In subdued voices the officers were now counselling their men to use all reasonable precaution; and indeed the orders were necessary, for the lads, now this far upon their errand of victory, were ready to plunge ahead, regardless of all hazards.
And then in another instant the whole thing was on. Tom did not hear the order given. As he thought the thing over afterward, he wondered if any actual order had been uttered. It was a matter of doubt, not only with himself, but with many other of the men. But after all that was a matter of only secondary moment.
They were in—those men in the first wave of shock companies—and now they were racing like mad toward where the enemy lay waiting.

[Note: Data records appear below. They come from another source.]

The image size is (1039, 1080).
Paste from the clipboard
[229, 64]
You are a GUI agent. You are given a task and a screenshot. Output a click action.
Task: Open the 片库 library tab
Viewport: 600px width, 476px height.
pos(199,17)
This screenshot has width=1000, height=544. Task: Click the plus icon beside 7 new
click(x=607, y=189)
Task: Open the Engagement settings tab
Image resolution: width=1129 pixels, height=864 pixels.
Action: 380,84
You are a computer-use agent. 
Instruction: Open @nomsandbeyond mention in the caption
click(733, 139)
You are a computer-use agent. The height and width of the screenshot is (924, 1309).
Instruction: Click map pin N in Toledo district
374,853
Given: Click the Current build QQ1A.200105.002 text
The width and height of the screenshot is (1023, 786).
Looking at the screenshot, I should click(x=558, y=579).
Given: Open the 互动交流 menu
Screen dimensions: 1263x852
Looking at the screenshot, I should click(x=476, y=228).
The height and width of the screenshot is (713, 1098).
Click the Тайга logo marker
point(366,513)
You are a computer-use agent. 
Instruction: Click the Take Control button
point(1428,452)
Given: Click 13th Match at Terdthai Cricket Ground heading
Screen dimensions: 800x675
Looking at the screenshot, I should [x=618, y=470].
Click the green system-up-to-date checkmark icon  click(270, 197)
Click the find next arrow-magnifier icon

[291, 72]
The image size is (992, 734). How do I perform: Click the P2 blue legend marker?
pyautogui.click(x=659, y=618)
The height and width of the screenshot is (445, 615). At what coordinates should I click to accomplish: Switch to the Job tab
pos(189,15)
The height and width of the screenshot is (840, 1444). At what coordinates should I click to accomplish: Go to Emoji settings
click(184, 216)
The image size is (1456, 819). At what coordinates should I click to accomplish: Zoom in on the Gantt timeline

They were within fifty yards of the wood which was their immediate objective when they suddenly were made aware that it was a veritable wasp’s nest of hidden machine guns. With disconcerting unison they began to spit their bullets at the American lines, and the men, trained to just such a contingency, fell flat upon their stomachs with such alacrity that none could tell which or how many had been killed or wounded by this first defense of the hidden Huns.
The machine guns continued their murderous sput-sput-sput, but the range was over the heads of the men as they stealthily edged forward, now in scattered, zig-zag line.
Tom saw George Harper train his gun upon the thick foliage of a near tree, and, almost on the instant that he fired, a huge German came toppling through the branches and to the ground.
“Number one,” Harper muttered, with set jaw. But another sharp-shooter had picked him out, and he had hardly said the words when a bullet flattened itself against his helmet with such force as to drive it down over his eyes.
A sergeant crawled past where Tom and Ollie were scraping their way forward. “I want three men to go with me to get that nearest machine gun nest,” he whispered, “you two come along.”
As Tom and Ollie followed as cautiously as they could, they realized that the third man was their old friend, “Buck” Granger. “A little action at last,” he grumbled, good-naturedly, as he wiped from his eye a chunk of dirt that had been thrown up by a bullet which plowed into the ground less than a foot ahead of him. “This is the real stuff.”
The sergeant warned them to be careful not to raise their voices. They were making their way through a patch of tall weeds and grass, and the object was to move as rapidly as possible, and yet with every caution, so that they might overtake the nest without themselves being discovered.